Task requirements
Print the data that follows, exactly and completely.

Source records
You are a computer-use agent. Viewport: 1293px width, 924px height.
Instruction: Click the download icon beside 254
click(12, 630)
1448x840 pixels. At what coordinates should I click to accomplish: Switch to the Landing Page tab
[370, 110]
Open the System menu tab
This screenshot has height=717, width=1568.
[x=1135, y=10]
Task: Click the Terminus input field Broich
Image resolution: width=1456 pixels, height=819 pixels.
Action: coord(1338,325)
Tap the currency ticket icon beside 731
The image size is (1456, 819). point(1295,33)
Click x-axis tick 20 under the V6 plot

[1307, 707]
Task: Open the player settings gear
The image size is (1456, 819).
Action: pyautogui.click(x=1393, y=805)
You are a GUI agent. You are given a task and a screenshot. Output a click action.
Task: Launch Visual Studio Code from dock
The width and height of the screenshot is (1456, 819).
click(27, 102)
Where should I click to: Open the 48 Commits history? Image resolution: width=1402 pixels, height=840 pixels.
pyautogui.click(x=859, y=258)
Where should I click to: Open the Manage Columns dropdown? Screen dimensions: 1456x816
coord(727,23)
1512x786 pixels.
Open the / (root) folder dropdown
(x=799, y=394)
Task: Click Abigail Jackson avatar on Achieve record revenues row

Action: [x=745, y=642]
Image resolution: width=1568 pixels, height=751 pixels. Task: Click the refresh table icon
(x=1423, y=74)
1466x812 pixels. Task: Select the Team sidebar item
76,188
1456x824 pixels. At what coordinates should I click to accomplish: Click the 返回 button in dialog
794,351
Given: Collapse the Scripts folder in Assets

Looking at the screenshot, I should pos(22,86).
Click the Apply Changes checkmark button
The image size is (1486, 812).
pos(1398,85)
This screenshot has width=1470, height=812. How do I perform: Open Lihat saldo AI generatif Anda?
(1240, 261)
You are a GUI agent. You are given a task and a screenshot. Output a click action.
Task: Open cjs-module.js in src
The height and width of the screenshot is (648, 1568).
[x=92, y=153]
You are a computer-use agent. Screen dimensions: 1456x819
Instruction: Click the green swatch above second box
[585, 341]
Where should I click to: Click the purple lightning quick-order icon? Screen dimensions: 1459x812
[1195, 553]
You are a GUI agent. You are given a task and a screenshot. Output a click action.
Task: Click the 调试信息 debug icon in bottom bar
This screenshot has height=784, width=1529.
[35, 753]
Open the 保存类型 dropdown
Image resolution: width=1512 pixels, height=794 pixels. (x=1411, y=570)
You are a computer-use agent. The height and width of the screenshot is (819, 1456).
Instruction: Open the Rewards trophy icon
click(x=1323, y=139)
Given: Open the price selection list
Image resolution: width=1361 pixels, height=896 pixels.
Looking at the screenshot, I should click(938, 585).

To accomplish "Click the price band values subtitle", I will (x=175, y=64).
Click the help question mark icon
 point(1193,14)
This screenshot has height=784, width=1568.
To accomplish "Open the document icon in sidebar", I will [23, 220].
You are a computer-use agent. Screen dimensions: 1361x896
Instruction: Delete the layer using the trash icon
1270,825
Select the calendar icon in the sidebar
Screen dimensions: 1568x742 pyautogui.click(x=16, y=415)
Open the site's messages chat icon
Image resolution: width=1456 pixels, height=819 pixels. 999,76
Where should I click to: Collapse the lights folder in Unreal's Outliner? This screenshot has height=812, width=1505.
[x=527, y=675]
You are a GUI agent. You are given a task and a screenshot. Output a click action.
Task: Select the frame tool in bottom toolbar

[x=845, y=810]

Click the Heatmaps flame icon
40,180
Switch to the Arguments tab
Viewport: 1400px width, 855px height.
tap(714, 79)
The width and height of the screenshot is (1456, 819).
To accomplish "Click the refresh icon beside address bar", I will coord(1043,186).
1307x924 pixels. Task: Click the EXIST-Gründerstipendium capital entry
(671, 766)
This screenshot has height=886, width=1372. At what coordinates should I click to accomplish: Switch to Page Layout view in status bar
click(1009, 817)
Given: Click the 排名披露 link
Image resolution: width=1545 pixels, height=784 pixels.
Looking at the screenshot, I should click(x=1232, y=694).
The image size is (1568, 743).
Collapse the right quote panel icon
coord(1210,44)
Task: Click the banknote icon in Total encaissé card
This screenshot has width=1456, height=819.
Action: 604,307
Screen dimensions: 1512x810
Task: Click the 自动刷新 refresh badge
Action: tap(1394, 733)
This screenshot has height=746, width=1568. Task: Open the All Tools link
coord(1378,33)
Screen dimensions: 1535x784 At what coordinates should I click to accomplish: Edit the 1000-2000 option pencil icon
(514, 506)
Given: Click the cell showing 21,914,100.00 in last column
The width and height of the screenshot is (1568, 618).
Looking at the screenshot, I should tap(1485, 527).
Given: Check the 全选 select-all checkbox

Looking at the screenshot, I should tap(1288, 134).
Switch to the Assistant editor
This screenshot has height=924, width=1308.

Answer box
You are a computer-use agent. Viewport: 1293px width, 924px height.
Instruction: Click the download icon beside 254
click(12, 630)
1448x840 pixels. At what coordinates should I click to accomplish: Switch to the Landing Page tab
[370, 110]
Open the System menu tab
This screenshot has height=717, width=1568.
[x=1135, y=10]
Task: Click the Terminus input field Broich
Image resolution: width=1456 pixels, height=819 pixels.
Action: coord(1338,325)
Tap the currency ticket icon beside 731
The image size is (1456, 819). point(1295,33)
Click x-axis tick 20 under the V6 plot

[1307, 707]
Task: Open the player settings gear
The image size is (1456, 819).
Action: pyautogui.click(x=1393, y=805)
You are a GUI agent. You are given a task and a screenshot. Output a click action.
Task: Launch Visual Studio Code from dock
The width and height of the screenshot is (1456, 819).
click(27, 102)
Where should I click to: Open the 48 Commits history? Image resolution: width=1402 pixels, height=840 pixels.
pyautogui.click(x=859, y=258)
Where should I click to: Open the Manage Columns dropdown? Screen dimensions: 1456x816
coord(727,23)
1512x786 pixels.
Open the / (root) folder dropdown
(x=799, y=394)
Task: Click Abigail Jackson avatar on Achieve record revenues row

Action: [x=745, y=642]
Image resolution: width=1568 pixels, height=751 pixels. Task: Click the refresh table icon
(x=1423, y=74)
1466x812 pixels. Task: Select the Team sidebar item
76,188
1456x824 pixels. At what coordinates should I click to accomplish: Click the 返回 button in dialog
794,351
Given: Collapse the Scripts folder in Assets

Looking at the screenshot, I should pos(22,86).
Click the Apply Changes checkmark button
The image size is (1486, 812).
pos(1398,85)
This screenshot has width=1470, height=812. How do I perform: Open Lihat saldo AI generatif Anda?
(1240, 261)
You are a GUI agent. You are given a task and a screenshot. Output a click action.
Task: Open cjs-module.js in src
The height and width of the screenshot is (648, 1568).
[x=92, y=153]
You are a computer-use agent. Screen dimensions: 1456x819
Instruction: Click the green swatch above second box
[585, 341]
Where should I click to: Click the purple lightning quick-order icon? Screen dimensions: 1459x812
[1195, 553]
You are a GUI agent. You are given a task and a screenshot. Output a click action.
Task: Click the 调试信息 debug icon in bottom bar
This screenshot has height=784, width=1529.
[35, 753]
Open the 保存类型 dropdown
Image resolution: width=1512 pixels, height=794 pixels. (x=1411, y=570)
You are a computer-use agent. The height and width of the screenshot is (819, 1456).
Instruction: Open the Rewards trophy icon
click(x=1323, y=139)
Given: Open the price selection list
Image resolution: width=1361 pixels, height=896 pixels.
Looking at the screenshot, I should click(938, 585).

To accomplish "Click the price band values subtitle", I will (x=175, y=64).
Click the help question mark icon
 point(1193,14)
This screenshot has height=784, width=1568.
To accomplish "Open the document icon in sidebar", I will [23, 220].
You are a computer-use agent. Screen dimensions: 1361x896
Instruction: Delete the layer using the trash icon
1270,825
Select the calendar icon in the sidebar
Screen dimensions: 1568x742 pyautogui.click(x=16, y=415)
Open the site's messages chat icon
Image resolution: width=1456 pixels, height=819 pixels. 999,76
Where should I click to: Collapse the lights folder in Unreal's Outliner? This screenshot has height=812, width=1505.
[x=527, y=675]
You are a GUI agent. You are given a task and a screenshot. Output a click action.
Task: Select the frame tool in bottom toolbar

[x=845, y=810]

Click the Heatmaps flame icon
40,180
Switch to the Arguments tab
Viewport: 1400px width, 855px height.
tap(714, 79)
The width and height of the screenshot is (1456, 819).
To accomplish "Click the refresh icon beside address bar", I will coord(1043,186).
1307x924 pixels. Task: Click the EXIST-Gründerstipendium capital entry
(671, 766)
This screenshot has height=886, width=1372. At what coordinates should I click to accomplish: Switch to Page Layout view in status bar
click(1009, 817)
Given: Click the 排名披露 link
Image resolution: width=1545 pixels, height=784 pixels.
Looking at the screenshot, I should click(x=1232, y=694).
The image size is (1568, 743).
Collapse the right quote panel icon
coord(1210,44)
Task: Click the banknote icon in Total encaissé card
This screenshot has width=1456, height=819.
Action: 604,307
Screen dimensions: 1512x810
Task: Click the 自动刷新 refresh badge
Action: tap(1394, 733)
This screenshot has height=746, width=1568. Task: Open the All Tools link
coord(1378,33)
Screen dimensions: 1535x784 At what coordinates should I click to accomplish: Edit the 1000-2000 option pencil icon
(514, 506)
Given: Click the cell showing 21,914,100.00 in last column
The width and height of the screenshot is (1568, 618).
Looking at the screenshot, I should tap(1485, 527).
Given: Check the 全选 select-all checkbox

Looking at the screenshot, I should tap(1288, 134).
Switch to the Assistant editor
This screenshot has height=924, width=1308.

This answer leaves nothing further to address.